» **EXCERPTED PASSAGE**:
┏━━
Image: elderberry secondary stem stained with safranin / Alcian blue. The secondary grow is not well-developed yet.
Epidermis: it is the outermost layer of the stem. In this case, the periderm tissues generated during the secondary grow are pushing the epidermis out, although it can still be observed. It later stages of secondary grow, the epidermis is lost.
Cork: it is the outer layer of the stems with secondary grow. In this case, the epidermis from the primary grow is still present. Corks cells are produced by the fellogen meristem and die to fulfill their protecting role.
Fellogen: or cork cambium, is the meristem that produce cork outward and felloderm inward. The fellogen is found more peripheral than the vascular cambium, and it is present in stems with secondary grow.
Felloderm: it is the layer of cells differentiated inwardly from the fellogen. They are parenchimatic cells that can be usually observed as radial rows.
Lenticel: it is a periderm modification that allows the exchange of gases between the stem and the environment. Lenticels appear as interruptions in the surface of the stem.
Collenchyma: it is the supporting tissue found below the periderm. Collenchyma cells show cell walls stained in red. In this case, it is laminar collenchyma.
┗━━
» **WORK INSTRUCTIONS**:
Resume the description of elderberry stem tissues, continuing after its last sentence.

[Collected data entries]
┏━━
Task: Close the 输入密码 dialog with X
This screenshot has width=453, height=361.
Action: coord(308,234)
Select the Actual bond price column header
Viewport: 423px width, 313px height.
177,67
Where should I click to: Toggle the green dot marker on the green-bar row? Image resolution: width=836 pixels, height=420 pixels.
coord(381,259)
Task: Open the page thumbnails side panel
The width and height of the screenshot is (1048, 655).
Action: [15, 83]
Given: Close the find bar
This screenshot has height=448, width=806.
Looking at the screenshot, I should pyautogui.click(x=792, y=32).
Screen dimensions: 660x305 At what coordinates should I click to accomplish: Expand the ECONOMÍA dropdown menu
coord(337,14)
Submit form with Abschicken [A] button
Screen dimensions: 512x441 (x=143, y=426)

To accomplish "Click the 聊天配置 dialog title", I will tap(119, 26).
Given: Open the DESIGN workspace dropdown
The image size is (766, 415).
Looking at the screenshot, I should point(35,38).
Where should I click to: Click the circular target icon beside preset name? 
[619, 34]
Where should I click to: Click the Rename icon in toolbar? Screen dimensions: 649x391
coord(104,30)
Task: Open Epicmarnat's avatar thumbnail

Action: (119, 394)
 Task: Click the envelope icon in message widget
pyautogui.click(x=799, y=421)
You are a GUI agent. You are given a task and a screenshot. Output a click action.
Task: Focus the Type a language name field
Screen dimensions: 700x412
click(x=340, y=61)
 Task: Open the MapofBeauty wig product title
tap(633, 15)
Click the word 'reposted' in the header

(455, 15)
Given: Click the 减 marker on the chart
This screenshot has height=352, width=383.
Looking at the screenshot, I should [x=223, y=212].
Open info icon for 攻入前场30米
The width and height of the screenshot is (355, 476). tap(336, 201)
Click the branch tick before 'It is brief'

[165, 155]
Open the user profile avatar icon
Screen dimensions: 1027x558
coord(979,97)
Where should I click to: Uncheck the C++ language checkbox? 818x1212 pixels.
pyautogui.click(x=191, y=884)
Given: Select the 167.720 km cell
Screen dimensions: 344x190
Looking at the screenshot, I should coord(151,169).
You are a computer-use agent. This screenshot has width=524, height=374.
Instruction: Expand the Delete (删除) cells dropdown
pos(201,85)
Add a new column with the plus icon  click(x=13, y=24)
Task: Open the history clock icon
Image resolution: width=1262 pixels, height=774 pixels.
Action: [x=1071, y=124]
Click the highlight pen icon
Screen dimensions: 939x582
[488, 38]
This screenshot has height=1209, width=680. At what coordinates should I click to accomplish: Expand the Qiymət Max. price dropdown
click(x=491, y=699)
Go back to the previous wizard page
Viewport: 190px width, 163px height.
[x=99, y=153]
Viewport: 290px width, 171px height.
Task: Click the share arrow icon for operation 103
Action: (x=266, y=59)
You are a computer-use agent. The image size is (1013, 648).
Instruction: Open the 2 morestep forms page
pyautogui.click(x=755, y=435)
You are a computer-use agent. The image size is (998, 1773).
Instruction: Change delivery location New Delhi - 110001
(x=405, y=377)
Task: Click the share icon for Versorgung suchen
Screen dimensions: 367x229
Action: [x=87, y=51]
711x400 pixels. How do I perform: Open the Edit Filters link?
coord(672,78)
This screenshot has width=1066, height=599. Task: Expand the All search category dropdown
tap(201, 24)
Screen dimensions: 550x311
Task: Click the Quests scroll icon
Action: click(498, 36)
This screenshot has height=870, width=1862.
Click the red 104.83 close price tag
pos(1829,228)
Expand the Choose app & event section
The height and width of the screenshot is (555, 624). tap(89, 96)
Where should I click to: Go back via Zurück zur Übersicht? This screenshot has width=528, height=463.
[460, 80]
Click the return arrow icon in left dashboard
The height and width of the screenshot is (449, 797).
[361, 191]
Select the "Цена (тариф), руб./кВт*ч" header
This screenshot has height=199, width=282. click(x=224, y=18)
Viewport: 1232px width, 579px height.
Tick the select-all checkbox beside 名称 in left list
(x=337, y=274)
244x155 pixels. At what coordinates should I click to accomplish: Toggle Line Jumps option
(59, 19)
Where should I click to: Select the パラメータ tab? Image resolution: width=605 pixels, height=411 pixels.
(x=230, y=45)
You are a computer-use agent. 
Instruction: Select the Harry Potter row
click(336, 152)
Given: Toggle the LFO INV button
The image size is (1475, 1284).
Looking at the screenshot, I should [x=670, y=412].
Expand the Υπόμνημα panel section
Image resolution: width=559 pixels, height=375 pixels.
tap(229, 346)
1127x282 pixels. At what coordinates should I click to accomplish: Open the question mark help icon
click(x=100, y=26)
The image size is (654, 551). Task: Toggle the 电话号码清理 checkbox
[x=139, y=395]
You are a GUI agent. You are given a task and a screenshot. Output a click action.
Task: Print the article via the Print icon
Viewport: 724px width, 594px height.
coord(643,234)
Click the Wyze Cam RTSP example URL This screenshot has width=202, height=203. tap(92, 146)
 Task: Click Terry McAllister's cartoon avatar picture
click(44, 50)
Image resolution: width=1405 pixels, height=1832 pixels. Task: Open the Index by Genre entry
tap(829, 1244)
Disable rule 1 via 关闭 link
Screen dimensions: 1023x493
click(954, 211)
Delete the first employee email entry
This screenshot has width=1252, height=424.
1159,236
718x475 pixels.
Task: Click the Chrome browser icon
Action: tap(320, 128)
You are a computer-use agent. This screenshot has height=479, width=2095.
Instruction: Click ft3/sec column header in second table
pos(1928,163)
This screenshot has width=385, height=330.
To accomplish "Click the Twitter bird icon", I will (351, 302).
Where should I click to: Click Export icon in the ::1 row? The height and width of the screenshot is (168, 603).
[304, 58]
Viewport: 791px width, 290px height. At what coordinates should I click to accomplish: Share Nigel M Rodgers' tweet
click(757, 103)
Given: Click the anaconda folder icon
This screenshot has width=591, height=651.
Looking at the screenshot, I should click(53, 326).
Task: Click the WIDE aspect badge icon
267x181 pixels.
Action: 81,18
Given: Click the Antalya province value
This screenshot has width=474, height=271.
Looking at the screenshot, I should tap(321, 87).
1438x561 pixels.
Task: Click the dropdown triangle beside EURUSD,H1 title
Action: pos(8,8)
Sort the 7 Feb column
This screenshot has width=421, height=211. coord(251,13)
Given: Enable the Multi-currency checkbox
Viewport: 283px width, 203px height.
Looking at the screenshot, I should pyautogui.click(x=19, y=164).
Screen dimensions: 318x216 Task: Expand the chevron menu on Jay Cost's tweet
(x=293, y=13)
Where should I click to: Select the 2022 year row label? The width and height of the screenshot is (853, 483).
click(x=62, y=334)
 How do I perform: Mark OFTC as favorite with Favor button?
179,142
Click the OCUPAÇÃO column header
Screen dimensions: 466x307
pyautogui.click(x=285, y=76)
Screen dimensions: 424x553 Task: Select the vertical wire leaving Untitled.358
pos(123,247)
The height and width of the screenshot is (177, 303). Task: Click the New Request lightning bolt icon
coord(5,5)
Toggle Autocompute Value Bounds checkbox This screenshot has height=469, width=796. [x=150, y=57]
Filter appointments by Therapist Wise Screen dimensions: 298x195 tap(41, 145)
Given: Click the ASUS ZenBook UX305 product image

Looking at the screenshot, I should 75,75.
┗━━
» **OUTPUT FOR THIS EXERCISE**:
Cortical parenchyma: it is the parenchyma between the vascular tissue and peridermis/collenchyma.
Secondary phloem: it is the vascular tissue specialized in transporting organic molecules. In this case, secondary phloem is a strip of tissue with small cells with thin cell wall stained in blue. It is found below the cortical parenchyma, although some sclerenchyma fibers can be seen between the cortical parenchyma and the secondary phloem.
Vascular cambium: it is the meristem found between the secondary phloem and the secondary xylem. By proliferation and differentiation, the vascular cambium gives rise to the secondary phloem outward and the secondary xylem inward.
Secondary xylem: it is the vascular tissue specialized in transporting water and minerals. The secondary xylem consists of large conducting cells with thick cell walls stained in red, sclerenchyma fibers and parenchyma cells.
Primary xylem: it is the remaining xylem of the stem primary grow. The primary xylem is not functional and appears as small groups in the deeper surface of the secondary xylem, where the primary grow vascular bundles were located.
Pith: it is the largest region of the stem, which is occupied by parenchyma tissue consisting of large cells with cell walls stained in blue.